▶ _ASSIGNED TASK_
From the entries below, return exactly the lines beginning at the one that contains "Chính sách KH thân thiết (59, 1776)" and ending at the one that contains "Image resolution: width=865, height=2576.", both of them included, and only those lines.

Entries taken from a collection:
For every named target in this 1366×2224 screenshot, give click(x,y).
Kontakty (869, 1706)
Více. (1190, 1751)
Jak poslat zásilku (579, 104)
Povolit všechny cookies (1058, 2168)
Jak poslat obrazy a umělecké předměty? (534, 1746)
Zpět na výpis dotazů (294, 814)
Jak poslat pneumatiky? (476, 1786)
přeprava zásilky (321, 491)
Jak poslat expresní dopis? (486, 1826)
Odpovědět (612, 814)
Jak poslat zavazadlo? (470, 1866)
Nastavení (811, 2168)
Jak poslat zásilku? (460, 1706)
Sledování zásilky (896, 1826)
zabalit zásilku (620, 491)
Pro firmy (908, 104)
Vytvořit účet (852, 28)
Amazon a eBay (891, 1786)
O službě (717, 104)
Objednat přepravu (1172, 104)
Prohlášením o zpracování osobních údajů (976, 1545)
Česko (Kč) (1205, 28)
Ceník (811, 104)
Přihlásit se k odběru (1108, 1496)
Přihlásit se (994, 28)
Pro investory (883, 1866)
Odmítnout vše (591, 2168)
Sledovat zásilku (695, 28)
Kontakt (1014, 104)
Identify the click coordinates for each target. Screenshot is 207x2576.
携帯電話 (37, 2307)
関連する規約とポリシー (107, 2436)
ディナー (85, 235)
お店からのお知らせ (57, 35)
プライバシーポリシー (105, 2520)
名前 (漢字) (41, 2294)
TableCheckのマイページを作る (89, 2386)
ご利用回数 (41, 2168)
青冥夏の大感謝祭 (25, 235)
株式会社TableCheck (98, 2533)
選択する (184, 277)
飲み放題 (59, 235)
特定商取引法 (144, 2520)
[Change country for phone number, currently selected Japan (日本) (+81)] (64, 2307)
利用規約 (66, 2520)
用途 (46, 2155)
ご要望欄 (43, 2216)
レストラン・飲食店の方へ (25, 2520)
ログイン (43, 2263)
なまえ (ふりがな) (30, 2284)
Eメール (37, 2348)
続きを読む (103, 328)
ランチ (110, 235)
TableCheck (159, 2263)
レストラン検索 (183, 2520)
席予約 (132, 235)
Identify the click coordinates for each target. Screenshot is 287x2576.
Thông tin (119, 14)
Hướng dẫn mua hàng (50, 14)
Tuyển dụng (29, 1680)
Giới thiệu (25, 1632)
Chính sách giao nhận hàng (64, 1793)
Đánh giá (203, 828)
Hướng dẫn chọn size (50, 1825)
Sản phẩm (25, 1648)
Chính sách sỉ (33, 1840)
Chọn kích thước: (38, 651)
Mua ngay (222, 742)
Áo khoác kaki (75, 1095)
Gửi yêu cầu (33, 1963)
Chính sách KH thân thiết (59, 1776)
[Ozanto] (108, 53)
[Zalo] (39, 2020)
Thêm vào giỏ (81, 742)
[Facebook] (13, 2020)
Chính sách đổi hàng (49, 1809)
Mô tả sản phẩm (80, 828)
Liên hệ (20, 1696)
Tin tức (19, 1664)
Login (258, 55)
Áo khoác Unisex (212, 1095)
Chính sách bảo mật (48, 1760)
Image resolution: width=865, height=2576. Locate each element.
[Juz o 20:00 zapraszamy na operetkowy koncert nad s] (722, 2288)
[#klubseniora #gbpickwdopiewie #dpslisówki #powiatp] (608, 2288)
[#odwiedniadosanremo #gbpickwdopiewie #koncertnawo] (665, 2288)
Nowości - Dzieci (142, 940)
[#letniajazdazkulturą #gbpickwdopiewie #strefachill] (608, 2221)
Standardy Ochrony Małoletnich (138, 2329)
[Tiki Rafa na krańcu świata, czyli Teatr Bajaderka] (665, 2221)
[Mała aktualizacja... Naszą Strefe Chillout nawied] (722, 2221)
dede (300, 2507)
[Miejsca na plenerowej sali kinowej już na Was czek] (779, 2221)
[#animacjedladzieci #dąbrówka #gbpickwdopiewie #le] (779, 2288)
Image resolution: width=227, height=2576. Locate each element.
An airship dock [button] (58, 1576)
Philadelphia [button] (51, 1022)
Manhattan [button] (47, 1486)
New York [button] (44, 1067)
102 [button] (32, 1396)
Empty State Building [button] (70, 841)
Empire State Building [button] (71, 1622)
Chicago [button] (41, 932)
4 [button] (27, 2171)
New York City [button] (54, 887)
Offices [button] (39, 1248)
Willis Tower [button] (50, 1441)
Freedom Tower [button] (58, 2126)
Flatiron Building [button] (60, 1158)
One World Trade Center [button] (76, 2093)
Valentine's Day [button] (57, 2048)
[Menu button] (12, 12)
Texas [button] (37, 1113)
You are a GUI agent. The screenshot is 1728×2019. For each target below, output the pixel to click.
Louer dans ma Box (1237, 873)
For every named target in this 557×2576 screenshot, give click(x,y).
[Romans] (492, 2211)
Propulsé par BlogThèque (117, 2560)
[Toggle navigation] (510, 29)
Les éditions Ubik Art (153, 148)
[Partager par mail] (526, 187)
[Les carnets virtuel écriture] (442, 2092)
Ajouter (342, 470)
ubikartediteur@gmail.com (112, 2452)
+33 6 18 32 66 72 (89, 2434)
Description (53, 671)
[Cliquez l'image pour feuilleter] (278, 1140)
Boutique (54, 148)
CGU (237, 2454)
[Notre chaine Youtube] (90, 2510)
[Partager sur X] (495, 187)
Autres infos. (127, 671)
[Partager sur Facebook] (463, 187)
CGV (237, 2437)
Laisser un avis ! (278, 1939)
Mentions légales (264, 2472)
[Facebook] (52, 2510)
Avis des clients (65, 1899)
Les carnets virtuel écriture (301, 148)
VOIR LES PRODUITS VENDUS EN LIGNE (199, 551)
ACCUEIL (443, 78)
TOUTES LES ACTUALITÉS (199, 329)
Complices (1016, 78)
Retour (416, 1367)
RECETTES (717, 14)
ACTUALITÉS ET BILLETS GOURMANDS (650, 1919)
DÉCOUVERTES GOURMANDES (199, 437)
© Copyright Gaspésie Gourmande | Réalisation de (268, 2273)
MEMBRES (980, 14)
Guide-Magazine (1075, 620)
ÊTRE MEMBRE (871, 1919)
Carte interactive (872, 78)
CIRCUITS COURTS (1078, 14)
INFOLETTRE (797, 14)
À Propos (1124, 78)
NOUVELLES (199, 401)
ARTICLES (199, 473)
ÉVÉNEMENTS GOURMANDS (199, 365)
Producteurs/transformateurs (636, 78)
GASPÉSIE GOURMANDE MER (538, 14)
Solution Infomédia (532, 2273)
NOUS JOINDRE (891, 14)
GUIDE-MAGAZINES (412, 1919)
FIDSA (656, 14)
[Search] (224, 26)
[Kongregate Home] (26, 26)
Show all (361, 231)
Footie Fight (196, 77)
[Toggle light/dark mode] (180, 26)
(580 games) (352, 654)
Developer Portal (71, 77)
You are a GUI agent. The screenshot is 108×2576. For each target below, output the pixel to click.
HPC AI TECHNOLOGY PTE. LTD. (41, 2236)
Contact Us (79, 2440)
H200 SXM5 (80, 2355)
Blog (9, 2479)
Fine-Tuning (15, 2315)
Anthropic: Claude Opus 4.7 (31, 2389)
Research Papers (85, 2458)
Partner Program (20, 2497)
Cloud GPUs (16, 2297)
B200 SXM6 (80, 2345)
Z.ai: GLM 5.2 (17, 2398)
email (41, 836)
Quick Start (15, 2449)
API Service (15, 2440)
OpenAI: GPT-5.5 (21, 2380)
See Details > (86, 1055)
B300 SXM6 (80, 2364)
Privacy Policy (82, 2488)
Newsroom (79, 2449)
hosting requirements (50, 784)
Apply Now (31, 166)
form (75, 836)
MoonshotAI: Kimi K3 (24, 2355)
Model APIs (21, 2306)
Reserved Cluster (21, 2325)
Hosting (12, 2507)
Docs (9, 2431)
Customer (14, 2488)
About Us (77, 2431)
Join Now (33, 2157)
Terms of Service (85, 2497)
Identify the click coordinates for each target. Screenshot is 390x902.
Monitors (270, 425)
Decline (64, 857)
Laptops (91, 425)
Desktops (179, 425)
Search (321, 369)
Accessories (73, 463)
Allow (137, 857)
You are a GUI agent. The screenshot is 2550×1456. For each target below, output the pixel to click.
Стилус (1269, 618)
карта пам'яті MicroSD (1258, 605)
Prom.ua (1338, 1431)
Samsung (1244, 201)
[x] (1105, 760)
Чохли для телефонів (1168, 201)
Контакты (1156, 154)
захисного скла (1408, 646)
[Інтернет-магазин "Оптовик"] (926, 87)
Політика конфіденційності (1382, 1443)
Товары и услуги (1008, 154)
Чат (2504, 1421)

▶ _EXERCISE RESPONSE_
Chính sách KH thân thiết (59, 1776)
[Ozanto] (108, 53)
[Zalo] (39, 2020)
Thêm vào giỏ (81, 742)
[Facebook] (13, 2020)
Chính sách đổi hàng (49, 1809)
Mô tả sản phẩm (80, 828)
Liên hệ (20, 1696)
Tin tức (19, 1664)
Login (258, 55)
Áo khoác Unisex (212, 1095)
Chính sách bảo mật (48, 1760)
Image resolution: width=865, height=2576. Locate each element.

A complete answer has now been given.